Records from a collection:

────────────────────

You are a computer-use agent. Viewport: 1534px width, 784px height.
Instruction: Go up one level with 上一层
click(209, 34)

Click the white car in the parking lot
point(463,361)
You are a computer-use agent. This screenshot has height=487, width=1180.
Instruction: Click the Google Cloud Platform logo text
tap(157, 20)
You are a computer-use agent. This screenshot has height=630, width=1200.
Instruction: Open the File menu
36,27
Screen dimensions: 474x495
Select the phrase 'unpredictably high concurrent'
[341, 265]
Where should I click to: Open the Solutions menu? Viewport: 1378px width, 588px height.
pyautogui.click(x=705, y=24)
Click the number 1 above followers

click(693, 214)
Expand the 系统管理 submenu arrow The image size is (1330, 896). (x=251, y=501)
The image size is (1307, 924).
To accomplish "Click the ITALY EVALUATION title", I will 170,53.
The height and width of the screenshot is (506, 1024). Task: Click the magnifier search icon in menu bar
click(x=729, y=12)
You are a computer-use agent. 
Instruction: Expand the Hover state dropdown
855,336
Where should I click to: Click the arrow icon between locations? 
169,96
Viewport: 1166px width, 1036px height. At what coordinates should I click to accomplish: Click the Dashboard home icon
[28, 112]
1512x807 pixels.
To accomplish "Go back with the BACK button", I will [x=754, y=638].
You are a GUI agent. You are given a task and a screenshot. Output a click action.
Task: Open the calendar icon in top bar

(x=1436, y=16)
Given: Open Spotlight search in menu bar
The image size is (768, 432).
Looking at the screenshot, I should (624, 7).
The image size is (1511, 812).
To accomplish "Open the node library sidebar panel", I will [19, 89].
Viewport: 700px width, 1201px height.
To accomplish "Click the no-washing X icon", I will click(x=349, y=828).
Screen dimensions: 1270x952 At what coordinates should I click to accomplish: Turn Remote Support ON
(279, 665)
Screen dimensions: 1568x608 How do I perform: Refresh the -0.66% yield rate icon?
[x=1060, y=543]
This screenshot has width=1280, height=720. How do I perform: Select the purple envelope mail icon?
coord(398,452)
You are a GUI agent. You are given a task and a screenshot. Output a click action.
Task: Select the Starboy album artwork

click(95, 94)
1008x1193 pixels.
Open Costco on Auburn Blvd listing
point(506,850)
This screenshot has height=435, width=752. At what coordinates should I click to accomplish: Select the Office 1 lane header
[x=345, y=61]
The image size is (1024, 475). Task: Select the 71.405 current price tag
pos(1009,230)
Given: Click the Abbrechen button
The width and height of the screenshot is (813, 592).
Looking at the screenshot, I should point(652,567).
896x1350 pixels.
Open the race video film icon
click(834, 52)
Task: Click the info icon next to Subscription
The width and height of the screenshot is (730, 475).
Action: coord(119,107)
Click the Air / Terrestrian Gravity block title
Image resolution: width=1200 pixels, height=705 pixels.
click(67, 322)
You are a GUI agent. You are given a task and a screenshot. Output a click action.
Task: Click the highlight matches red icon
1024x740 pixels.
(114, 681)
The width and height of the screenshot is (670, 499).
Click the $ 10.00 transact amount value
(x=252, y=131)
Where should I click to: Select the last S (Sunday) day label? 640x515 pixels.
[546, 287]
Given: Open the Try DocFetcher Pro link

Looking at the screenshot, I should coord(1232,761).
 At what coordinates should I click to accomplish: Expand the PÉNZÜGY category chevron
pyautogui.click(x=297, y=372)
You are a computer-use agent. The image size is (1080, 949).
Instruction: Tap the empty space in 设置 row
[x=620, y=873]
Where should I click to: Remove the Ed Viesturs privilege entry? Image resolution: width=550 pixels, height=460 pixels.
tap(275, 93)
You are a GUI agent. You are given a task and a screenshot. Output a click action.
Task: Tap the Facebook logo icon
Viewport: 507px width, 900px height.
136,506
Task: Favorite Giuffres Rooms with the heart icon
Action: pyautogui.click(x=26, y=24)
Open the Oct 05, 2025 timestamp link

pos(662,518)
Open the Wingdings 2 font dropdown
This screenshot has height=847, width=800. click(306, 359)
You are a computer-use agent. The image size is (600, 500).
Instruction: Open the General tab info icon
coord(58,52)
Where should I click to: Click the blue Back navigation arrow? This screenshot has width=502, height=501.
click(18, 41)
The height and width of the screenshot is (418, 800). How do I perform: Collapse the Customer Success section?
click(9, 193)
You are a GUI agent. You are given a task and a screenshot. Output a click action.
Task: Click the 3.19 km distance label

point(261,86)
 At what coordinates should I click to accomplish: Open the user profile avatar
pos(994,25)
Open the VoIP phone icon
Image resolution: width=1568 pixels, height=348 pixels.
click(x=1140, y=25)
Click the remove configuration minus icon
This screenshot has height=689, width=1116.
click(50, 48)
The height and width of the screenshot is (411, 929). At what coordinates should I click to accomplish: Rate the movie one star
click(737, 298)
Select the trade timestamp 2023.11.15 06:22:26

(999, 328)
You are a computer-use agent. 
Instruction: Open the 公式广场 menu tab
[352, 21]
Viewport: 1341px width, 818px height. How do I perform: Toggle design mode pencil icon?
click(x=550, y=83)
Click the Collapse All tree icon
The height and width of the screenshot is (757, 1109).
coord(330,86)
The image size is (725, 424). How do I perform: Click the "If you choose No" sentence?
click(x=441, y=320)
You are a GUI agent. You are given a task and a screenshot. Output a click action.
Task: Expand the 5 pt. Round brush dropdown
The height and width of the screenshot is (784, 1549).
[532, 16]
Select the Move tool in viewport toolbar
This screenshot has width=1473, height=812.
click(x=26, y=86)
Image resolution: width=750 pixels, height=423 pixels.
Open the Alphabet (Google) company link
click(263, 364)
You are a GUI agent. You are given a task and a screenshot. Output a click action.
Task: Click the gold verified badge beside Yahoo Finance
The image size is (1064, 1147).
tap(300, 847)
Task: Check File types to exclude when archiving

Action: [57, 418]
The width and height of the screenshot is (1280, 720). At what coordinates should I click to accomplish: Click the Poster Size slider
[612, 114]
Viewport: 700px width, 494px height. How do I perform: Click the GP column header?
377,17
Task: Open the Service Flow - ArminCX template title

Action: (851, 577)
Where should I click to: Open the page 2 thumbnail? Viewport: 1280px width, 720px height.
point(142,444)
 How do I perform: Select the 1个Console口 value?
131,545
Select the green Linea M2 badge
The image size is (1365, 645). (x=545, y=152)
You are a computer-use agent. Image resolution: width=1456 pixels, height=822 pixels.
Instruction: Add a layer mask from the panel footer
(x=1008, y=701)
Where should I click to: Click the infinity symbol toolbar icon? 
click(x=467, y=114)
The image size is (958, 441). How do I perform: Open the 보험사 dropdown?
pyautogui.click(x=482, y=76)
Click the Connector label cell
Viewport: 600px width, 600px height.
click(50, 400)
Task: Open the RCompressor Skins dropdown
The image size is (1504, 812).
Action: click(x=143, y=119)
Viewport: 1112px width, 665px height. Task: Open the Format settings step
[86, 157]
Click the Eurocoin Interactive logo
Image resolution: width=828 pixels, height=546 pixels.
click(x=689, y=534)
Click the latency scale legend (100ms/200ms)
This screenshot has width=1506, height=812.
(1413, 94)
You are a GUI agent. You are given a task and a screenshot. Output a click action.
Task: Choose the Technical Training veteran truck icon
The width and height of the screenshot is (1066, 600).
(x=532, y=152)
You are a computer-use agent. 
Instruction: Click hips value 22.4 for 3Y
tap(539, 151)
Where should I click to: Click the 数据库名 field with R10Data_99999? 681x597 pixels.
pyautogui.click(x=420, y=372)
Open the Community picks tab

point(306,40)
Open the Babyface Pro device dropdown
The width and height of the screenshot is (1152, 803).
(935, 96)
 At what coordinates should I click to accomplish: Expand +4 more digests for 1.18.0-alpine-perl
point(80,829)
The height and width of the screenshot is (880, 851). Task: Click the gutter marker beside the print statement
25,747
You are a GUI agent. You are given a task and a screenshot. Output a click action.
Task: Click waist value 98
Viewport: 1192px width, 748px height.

────────────────────

Problem:
Show me every line of the entries above that holds "button".

Reply:
To accomplish "Go back with the BACK button", I will [x=754, y=638].
Given: Click the Abbrechen button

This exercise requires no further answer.